When our home was infested we found bugs in the small span where the door frame meets the wall – so I know that is also a key place to look. If I don’t see any signs of infestation, I relax, unpack and enjoy my stay. However, I am always on alert. If my kids are scratching, I inspect their skin. Bedbug bites tend to be grouped in threes (known as breakfast, lunch and dinner) while mosquito bites tend to be solitary. I also check the bed sheets. In retrospect, I had seen spots of blood on my children’s pillowcases in NYC but thought it was related to them losing their baby teeth. Specks of blood on a pillowcase or sheets – even in the absence of visible bites – is bedbugs- until proven otherwise. If you determine there are bedbugs – report it to the hotel staff – get out of there and read this bedbug article to prevent transporting bedbugs to your primary residence.
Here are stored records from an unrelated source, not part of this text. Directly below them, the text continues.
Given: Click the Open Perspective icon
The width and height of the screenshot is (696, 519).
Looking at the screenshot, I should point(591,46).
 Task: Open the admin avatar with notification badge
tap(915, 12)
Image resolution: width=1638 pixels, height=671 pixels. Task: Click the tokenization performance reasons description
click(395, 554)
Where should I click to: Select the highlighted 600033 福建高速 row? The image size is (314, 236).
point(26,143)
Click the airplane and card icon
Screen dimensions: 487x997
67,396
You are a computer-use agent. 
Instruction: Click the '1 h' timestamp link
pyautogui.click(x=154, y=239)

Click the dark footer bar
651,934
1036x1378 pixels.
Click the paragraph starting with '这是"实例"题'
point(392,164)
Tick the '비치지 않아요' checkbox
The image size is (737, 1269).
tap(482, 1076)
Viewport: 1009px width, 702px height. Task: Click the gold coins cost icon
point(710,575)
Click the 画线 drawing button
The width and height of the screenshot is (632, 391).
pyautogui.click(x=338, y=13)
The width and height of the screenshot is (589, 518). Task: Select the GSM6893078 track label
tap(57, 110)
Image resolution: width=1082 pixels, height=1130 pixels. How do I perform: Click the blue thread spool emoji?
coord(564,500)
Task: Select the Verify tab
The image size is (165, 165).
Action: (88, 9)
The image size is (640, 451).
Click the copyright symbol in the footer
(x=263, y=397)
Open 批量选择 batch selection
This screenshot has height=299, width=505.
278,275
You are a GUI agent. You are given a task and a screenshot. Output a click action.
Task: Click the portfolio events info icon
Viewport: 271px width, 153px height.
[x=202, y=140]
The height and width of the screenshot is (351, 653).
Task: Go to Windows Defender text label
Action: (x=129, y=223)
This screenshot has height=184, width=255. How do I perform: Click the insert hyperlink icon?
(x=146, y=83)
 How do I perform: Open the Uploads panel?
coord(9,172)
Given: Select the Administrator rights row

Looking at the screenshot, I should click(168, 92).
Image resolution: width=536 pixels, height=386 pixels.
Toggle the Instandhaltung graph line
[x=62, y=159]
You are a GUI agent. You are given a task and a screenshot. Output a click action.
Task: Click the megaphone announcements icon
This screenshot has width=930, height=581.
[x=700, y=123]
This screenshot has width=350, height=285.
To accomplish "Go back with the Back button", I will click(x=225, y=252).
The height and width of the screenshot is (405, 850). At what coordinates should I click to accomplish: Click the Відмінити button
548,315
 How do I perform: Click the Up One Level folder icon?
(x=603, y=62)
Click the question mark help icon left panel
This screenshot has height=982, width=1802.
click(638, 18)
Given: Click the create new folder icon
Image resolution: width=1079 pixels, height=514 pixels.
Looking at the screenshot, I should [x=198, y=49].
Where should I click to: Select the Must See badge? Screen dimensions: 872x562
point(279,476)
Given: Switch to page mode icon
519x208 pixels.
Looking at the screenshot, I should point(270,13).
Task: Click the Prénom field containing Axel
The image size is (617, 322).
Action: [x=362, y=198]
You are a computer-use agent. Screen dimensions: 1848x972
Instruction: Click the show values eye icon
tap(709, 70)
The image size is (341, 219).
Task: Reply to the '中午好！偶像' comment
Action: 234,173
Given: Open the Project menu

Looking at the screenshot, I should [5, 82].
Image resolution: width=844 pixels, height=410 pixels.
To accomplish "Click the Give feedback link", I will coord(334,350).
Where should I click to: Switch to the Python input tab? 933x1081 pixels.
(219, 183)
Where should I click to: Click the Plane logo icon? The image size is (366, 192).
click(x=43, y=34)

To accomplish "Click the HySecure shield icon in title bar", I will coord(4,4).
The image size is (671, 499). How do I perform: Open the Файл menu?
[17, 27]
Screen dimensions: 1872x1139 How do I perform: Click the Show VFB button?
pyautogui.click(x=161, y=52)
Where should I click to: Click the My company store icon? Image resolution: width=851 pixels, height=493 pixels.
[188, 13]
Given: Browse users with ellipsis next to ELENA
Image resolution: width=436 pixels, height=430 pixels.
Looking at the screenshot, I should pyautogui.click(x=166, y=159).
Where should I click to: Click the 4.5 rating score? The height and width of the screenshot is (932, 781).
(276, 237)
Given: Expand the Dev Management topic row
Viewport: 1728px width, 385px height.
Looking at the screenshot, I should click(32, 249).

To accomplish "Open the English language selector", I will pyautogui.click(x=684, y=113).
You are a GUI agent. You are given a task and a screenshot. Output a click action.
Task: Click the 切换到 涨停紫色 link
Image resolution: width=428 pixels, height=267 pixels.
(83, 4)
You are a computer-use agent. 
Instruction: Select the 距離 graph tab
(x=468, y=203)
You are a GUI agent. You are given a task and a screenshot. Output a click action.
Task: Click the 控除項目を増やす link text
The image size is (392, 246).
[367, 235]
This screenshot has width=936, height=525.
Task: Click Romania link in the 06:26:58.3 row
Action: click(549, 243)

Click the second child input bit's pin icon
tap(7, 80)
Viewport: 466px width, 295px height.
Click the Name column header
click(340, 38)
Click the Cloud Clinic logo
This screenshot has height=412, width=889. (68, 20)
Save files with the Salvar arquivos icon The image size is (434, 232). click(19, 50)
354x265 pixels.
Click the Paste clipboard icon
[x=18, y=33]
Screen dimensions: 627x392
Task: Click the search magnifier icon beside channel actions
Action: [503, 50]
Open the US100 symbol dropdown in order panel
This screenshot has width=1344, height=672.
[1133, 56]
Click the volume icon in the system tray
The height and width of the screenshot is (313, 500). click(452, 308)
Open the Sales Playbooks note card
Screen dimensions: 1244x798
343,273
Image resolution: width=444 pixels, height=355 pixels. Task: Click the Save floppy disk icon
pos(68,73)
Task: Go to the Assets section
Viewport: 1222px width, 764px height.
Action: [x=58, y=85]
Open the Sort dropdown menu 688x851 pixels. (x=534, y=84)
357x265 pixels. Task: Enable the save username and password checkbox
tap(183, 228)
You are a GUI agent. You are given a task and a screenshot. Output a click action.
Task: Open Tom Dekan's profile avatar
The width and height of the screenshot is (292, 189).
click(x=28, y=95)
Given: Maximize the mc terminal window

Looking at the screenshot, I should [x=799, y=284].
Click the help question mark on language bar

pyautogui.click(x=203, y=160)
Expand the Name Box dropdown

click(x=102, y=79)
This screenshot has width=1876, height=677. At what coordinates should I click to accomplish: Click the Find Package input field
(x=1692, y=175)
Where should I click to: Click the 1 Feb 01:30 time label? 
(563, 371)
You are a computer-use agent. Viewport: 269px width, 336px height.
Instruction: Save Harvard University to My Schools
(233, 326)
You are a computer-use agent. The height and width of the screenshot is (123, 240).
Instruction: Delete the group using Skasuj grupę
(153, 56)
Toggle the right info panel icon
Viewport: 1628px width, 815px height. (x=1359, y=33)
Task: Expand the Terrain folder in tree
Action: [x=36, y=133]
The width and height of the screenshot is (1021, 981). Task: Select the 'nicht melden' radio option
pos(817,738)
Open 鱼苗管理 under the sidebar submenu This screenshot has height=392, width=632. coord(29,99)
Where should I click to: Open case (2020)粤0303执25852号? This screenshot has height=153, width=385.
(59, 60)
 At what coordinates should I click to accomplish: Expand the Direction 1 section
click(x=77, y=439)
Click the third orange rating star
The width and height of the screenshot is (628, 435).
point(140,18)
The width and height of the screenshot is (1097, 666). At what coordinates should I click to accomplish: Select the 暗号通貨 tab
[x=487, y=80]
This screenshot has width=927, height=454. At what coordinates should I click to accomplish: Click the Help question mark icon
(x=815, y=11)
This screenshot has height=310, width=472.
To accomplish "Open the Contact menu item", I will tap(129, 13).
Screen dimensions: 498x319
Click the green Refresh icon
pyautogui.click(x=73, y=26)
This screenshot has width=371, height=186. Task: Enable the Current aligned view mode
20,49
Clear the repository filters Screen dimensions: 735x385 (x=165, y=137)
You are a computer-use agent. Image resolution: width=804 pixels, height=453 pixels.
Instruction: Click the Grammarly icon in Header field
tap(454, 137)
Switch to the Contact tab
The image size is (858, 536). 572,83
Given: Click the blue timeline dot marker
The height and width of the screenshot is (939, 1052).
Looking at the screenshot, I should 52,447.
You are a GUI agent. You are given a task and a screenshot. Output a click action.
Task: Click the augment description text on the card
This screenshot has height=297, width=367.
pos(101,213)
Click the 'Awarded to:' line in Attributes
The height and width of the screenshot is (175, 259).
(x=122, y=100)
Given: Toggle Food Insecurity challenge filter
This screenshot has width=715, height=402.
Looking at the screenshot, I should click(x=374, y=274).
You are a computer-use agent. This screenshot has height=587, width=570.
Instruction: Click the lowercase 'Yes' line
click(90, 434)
When we return home from a trip we take all of our clothing directly to the laundry room and wash in hot water and dry on high heat. I know some people vacuum out their suitcases – but I’m not that anal – yet. In addition, all our mattresses are in protective covers with the zippers duct taped. With schools, department stores, movie theaters and hotels facing bedbug infestations, I know we may get another infestation. But this time I know the signs, I’m on offense and I feel confident I will detect a problem before my family starts to suffer.
BEDBUGS ARE INTIMIDATING TO THE FAINT OF HEART..YOU ARE BIGGER THAN THEM SMARTER THAN THEM,,ONCE YOU GET OVER THE INITIAL SHOCK THAT YOU HAVE THEM..FOLLOW THE TIPS FROM WATERWINETRAVEL.COM THEY ARE VERY HELPFUL…….THANK YOU.
Calvin – I’m not sure I’m smarter than a bedbug! Also try using lowercase letters…. All caps is like yelling on the net. Thanks for reading,
Your story is very similar to mine. About 2-3 yrs ago, I was spending the weekend at my mom’s house and woke up with what i thought was hives. I took Benadryl to no avail. My physician cousin said it looked like a bug bite but it was the dead of winter so I thought he was out of his mind. (As you said, there was no bedbug epidemic at that time.) Anyway the next day, I woke up with the hives again. I searched thru the mattress and found one little tiny bug. Looked it up on the web, and there was an image of my torturer. That bastard! What was crazy is that no one else in the house had the allergic reaction to the bed bugs. Don’t know if this is true but I read somewhere that not everyone has an allergic reaction to the bites and that more females are allergic to the bites than males. So maybe that’s why your husband wasn’t affected? But if i hadn’t had the allergic reaction, my mom wouldn’t have known she had bedbugs. She was less fortunate than you though because she ended up getting rid of most of her furniture. Those bedbugs were invincible! It was a stressful time. I still hate thinking about it!
Lisa – I think it is true that females tend to be more affected. We were lucky and had a “mild” infestation according to our exterminator. That being said I would rather have rats than bedbugs. Stay vigilant and thanks for reading!
ok i wont yell anymore …..BUT…it was about BEDBUGS.